We generated false cases that are ten times the true cases. The loss function was composed of parameters (θ) including the weight vectors and biases in the first and second convolutional layers which were updated by the standard backpropagation algorithm with momentum. We also trained the model parameters to minimize a loss function defined as follows9:

$$LOSS = NLL + \lambda_{1} w_{1} + \lambda_{2} w_{2}$$

where NLL stands for the mean of negative log likelihood, and \(\lambda_{1} w_{1} + \lambda_{2} w_{2}\) represents the regularization term of the elastic net that is used to control overfitting. The NLL(θ) of the loss function is given as

$$NLL\left( \theta \right) = - \frac{1}{B}\mathop \sum \limits_{m = 1}^{B} W^{m} (Y^{m} logf\left( \theta \right)^{m} + (1 - Y^{m} ){\log}\left( {1 - f\left( \theta \right)^{m} } \right))$$

where Y can be either 1 or 0 for true cases or false cases, respectively, and f(θ)m is an output for the mth GWAS block in a mini-batch of size B (B = 100). To allow the model to learn more robust features, we used the denoising autoencoder to pre-train the filters. Autoencoder is an unsupervised learning function which can be considered for fine-tuning by assigning an optimal starting point. In our model, autoencoder takes vectors of M functional features of each SNP as input, then was trained to reconstruct the input from a stochastically corrupted version. The stopping criteria and hyperparameters selection in this model can be found in9.
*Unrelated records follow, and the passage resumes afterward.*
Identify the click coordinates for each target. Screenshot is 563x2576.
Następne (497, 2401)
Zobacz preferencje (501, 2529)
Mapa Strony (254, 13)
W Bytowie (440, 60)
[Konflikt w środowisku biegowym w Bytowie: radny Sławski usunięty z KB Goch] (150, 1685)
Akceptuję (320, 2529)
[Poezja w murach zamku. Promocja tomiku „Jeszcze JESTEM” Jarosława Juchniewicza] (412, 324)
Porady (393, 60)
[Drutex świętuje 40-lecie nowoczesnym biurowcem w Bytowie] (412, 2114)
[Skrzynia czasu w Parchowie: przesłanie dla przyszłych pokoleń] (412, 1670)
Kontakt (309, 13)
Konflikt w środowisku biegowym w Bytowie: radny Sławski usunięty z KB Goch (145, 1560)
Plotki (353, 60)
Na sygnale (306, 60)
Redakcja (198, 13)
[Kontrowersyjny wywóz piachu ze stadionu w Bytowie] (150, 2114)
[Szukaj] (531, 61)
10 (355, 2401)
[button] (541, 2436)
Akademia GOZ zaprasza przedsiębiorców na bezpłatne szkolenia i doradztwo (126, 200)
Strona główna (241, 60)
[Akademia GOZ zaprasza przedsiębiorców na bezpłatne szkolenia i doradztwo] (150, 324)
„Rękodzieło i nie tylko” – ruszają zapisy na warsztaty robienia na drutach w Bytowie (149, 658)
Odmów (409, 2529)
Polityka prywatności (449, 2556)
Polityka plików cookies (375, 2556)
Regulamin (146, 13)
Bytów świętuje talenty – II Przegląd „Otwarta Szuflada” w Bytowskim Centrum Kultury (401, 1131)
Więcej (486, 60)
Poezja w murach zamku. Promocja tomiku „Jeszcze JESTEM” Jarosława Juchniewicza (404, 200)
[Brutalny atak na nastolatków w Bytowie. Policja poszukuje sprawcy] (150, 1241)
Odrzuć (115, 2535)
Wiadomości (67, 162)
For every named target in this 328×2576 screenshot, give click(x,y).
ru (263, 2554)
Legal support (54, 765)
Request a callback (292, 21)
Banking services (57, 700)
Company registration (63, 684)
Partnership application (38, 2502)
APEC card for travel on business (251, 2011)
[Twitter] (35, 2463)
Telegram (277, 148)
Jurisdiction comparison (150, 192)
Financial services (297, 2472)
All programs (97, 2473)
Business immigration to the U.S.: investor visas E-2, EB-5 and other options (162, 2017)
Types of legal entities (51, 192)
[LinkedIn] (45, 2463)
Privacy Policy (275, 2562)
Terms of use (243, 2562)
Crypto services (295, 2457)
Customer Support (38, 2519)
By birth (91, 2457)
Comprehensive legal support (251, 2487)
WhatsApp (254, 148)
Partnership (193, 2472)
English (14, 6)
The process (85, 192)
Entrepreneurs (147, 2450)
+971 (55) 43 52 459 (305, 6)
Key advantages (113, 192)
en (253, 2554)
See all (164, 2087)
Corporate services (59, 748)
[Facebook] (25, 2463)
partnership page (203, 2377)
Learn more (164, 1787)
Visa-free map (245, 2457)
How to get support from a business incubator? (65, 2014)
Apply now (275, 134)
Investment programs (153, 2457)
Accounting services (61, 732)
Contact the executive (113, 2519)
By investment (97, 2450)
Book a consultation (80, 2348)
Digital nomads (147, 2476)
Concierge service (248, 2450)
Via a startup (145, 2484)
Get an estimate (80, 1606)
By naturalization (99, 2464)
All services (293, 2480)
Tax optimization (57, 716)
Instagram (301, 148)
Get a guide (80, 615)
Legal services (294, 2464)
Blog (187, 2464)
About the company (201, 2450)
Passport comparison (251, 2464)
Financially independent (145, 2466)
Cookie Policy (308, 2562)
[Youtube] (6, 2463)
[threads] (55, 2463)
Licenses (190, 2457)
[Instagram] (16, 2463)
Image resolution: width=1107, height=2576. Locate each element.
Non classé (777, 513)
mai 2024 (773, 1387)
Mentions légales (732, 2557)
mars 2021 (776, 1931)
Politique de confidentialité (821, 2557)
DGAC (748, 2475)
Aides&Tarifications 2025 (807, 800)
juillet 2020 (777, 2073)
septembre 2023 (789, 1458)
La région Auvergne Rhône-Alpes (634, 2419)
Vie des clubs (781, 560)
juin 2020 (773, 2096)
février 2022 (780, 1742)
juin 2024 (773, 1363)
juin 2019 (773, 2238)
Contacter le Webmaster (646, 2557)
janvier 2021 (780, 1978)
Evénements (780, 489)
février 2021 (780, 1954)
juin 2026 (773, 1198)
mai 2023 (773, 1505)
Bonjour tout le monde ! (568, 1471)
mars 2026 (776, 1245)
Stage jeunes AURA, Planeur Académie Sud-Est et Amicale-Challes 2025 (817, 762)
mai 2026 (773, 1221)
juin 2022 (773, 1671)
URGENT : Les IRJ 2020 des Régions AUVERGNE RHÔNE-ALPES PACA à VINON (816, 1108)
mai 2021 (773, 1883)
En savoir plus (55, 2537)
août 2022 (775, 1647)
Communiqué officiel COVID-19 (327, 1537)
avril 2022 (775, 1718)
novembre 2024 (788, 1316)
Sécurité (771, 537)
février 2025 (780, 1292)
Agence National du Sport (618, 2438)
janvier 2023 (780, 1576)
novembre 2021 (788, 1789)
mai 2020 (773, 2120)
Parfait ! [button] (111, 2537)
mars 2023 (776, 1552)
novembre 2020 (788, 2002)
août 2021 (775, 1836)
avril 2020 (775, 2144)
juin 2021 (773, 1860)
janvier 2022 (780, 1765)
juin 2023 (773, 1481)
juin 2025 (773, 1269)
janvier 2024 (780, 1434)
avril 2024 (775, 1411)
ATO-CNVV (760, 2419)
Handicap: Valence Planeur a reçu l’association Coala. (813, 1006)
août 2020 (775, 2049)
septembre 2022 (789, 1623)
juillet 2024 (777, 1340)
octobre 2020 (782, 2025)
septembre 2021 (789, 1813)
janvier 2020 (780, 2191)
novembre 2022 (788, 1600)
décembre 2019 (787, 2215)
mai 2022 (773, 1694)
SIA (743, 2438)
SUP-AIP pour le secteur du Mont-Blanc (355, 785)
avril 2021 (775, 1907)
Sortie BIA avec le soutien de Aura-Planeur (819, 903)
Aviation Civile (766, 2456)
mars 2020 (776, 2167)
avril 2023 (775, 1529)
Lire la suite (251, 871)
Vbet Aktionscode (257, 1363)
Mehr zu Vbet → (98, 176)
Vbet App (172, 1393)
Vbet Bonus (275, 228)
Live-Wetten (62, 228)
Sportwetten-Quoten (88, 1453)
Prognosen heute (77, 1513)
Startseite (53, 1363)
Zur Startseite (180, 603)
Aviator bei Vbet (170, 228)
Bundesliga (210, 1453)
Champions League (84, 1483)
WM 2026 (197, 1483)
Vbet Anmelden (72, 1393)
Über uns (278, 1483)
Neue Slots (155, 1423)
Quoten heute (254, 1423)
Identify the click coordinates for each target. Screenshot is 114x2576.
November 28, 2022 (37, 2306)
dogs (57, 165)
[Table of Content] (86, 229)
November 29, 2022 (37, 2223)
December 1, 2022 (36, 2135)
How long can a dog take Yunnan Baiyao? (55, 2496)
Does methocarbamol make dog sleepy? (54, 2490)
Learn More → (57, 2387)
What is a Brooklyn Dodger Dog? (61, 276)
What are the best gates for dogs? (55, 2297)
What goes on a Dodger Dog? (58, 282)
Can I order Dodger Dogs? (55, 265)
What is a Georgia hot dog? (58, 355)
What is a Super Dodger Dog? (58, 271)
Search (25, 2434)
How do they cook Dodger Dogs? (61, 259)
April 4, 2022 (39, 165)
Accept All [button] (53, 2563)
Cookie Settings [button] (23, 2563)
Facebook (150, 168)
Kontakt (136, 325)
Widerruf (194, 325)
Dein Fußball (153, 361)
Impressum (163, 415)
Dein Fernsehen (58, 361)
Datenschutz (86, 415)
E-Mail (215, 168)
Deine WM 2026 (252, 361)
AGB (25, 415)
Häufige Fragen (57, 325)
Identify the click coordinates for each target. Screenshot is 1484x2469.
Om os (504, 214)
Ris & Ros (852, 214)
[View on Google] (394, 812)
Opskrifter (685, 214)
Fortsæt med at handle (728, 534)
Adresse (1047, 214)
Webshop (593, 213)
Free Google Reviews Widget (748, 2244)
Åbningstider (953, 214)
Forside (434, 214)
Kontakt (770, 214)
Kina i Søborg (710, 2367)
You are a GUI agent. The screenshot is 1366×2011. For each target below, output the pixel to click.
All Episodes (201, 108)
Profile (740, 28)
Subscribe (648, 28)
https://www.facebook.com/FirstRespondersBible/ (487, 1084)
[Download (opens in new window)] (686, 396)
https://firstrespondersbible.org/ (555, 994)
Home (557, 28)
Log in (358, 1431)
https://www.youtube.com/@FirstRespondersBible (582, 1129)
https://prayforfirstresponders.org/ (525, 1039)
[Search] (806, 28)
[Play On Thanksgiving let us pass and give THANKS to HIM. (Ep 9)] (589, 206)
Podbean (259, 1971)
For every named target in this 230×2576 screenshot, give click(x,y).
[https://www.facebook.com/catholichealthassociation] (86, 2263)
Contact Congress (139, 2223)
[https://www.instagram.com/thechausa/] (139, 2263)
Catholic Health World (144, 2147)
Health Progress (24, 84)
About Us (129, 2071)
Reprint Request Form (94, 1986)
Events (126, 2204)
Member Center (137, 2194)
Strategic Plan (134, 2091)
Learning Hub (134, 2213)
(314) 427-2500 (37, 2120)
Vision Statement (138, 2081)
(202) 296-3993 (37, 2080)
Feature importance analysis

One of the major criticisms of CNN models is their being black boxes, since no satisfactory explanation of the weights learned by CNN has been used for the assessment of feature importance. In this study, this drawback was tackled by employing random forest (RF) as a supervised ensemble learning method that operates by constructing several randomized decision trees. RF was trained on the labeled SNPs as positive (prediction_score > 0.5) or negative (prediction_score < 0.5) according to CNN results. 100 decision trees constituted the RF and 10 features were randomly sampled at each split. The Gini importance score was calculated to evaluate the relative importance of each feature. First, the response variable was randomly permutated 1,000 times, then feature importance from the permutated data was compared with the original importance levels. Finally, p values were estimated as the number of cases where permutated feature importance exceeded real importance using the hypergeometric distribution.

$$P\left( {X = k} \right) = \frac{{\left( {\begin{array}{*{20}c} K \\ k \\ \end{array} } \right)\left( {\begin{array}{*{20}c} {N - K} \\ {n - k} \\ \end{array} } \right)}}{{\left( {\begin{array}{*{20}c} N \\ n \\ \end{array} } \right)}}$$

where N is the total number of features, K is the number of all significant features (p value < 0.05), n and k are the number of features and the number of significant features in each category (Neural, Immune, Digestive and Circulatory) (Table S.2). We did not consider repressive histone marks, H3K9me3 and H3K27me3, because they are not specifically mapped to individual SNPs. We implemented RF by using R packages, randomForest and rfPermute45.

Identification of linkage disequilibrium blocks

The structure of LD in the region was determined using Haploview46. We used the pedigree data of the specific chromosome region from the European population 1,000 Genomes project (phase 3 release) as an input for Haploview to identify SNPs in the same LD. Haplotype blocks were defined based on D’ estimates using the Solid Spine of the LD option.